**EXERCISE AIM**
With pictures omitted, the line containing "Viewport: 1456px width, 819px height." and all later lines of the records below are to be restated word for word.

**EXERCISE MATERIAL**
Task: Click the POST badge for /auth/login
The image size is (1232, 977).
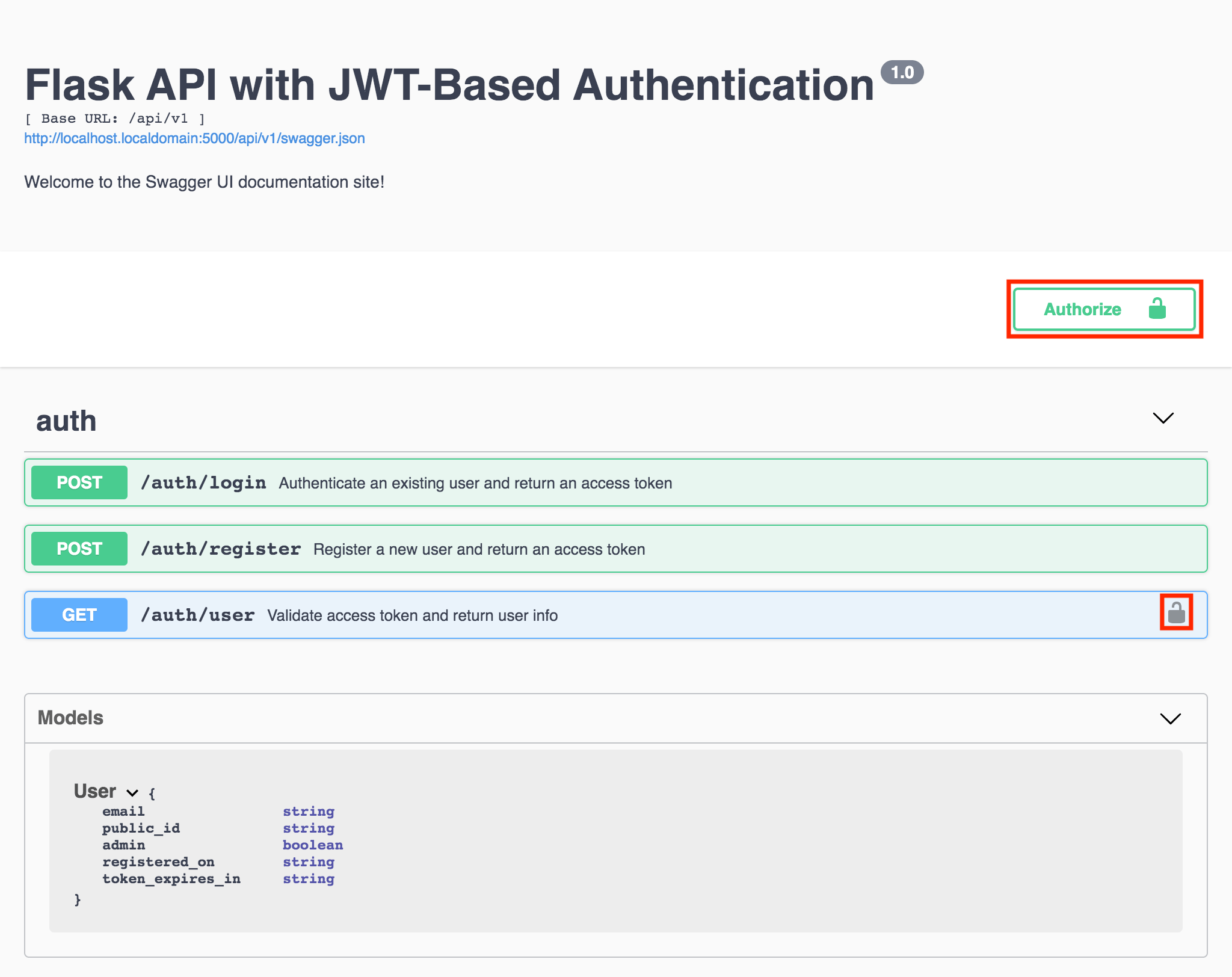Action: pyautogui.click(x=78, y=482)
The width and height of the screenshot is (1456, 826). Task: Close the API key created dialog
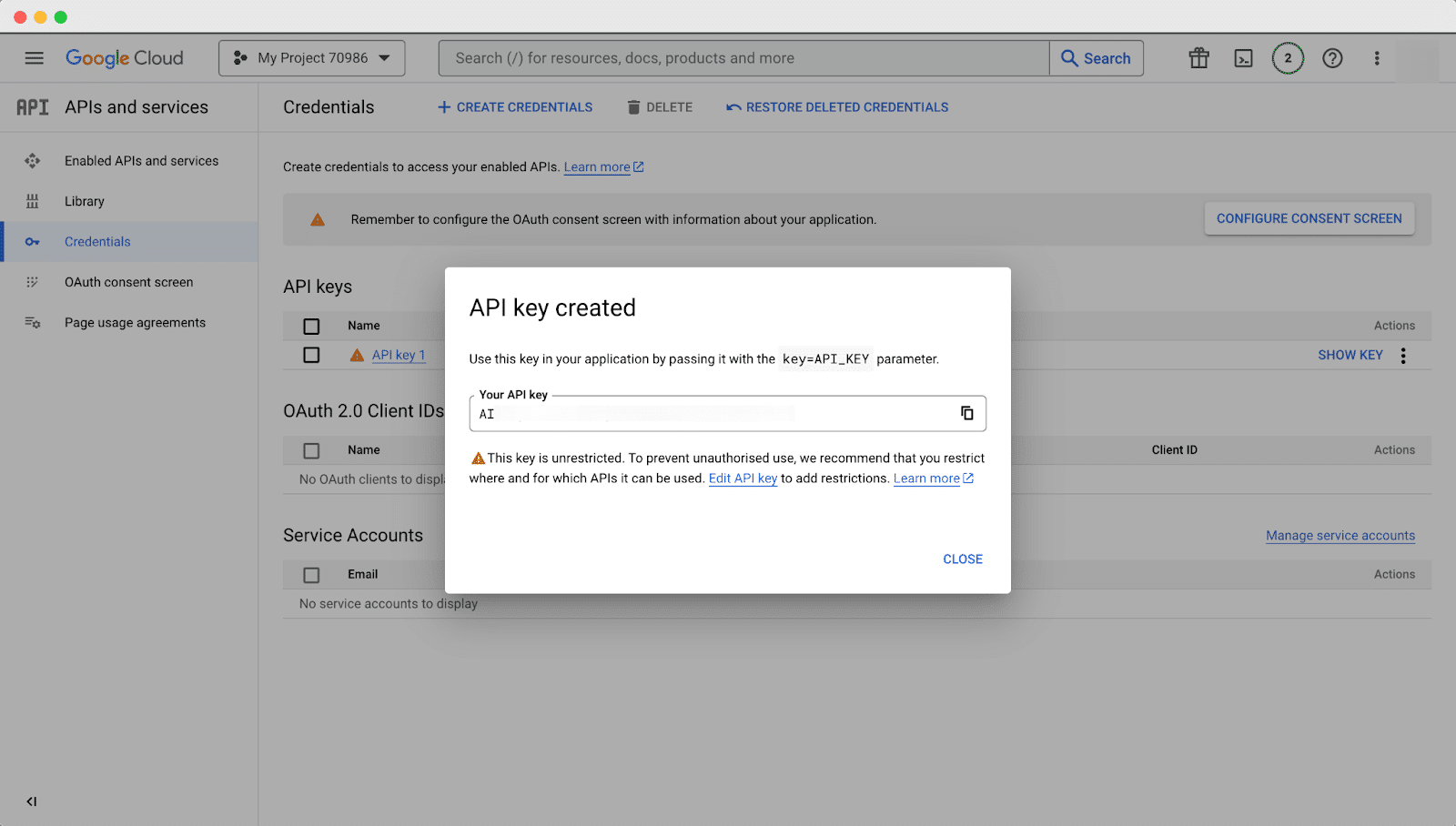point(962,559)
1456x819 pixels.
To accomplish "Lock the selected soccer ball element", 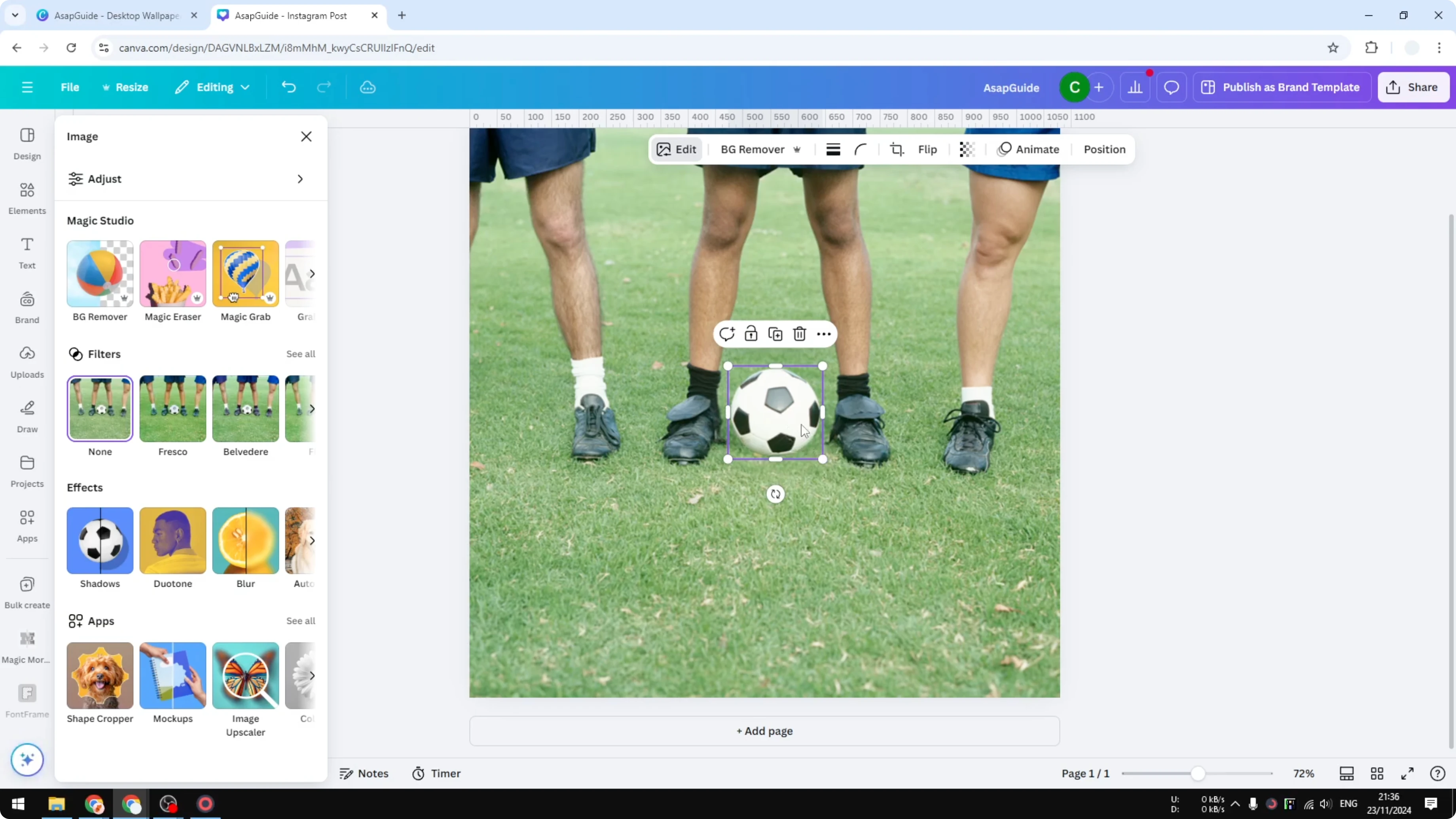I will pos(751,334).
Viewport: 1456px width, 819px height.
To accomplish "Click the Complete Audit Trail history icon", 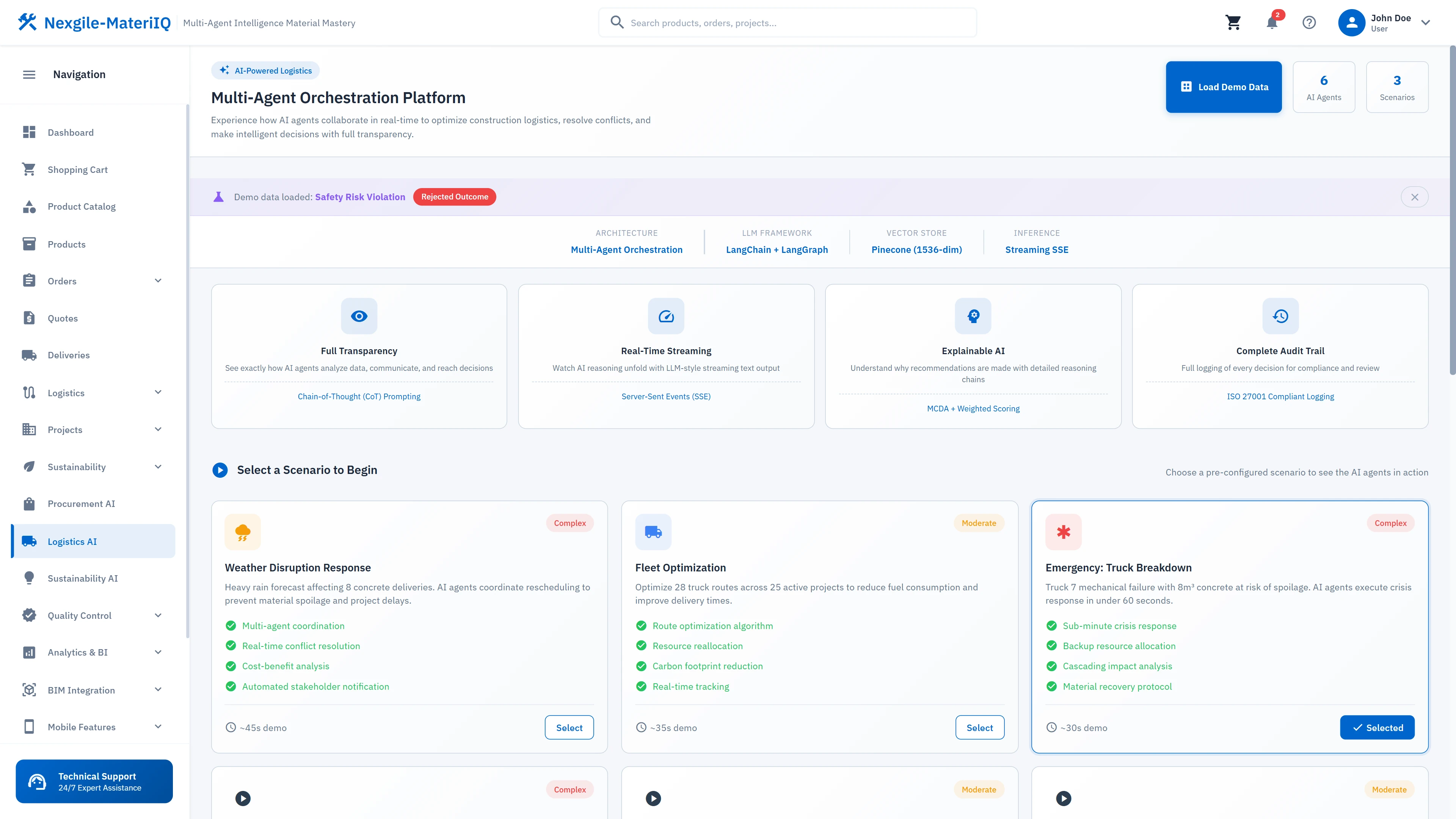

**RESULT OF THIS TASK**
Viewport: 1456px width, 819px height.
To accomplish "Click the Complete Audit Trail history icon", 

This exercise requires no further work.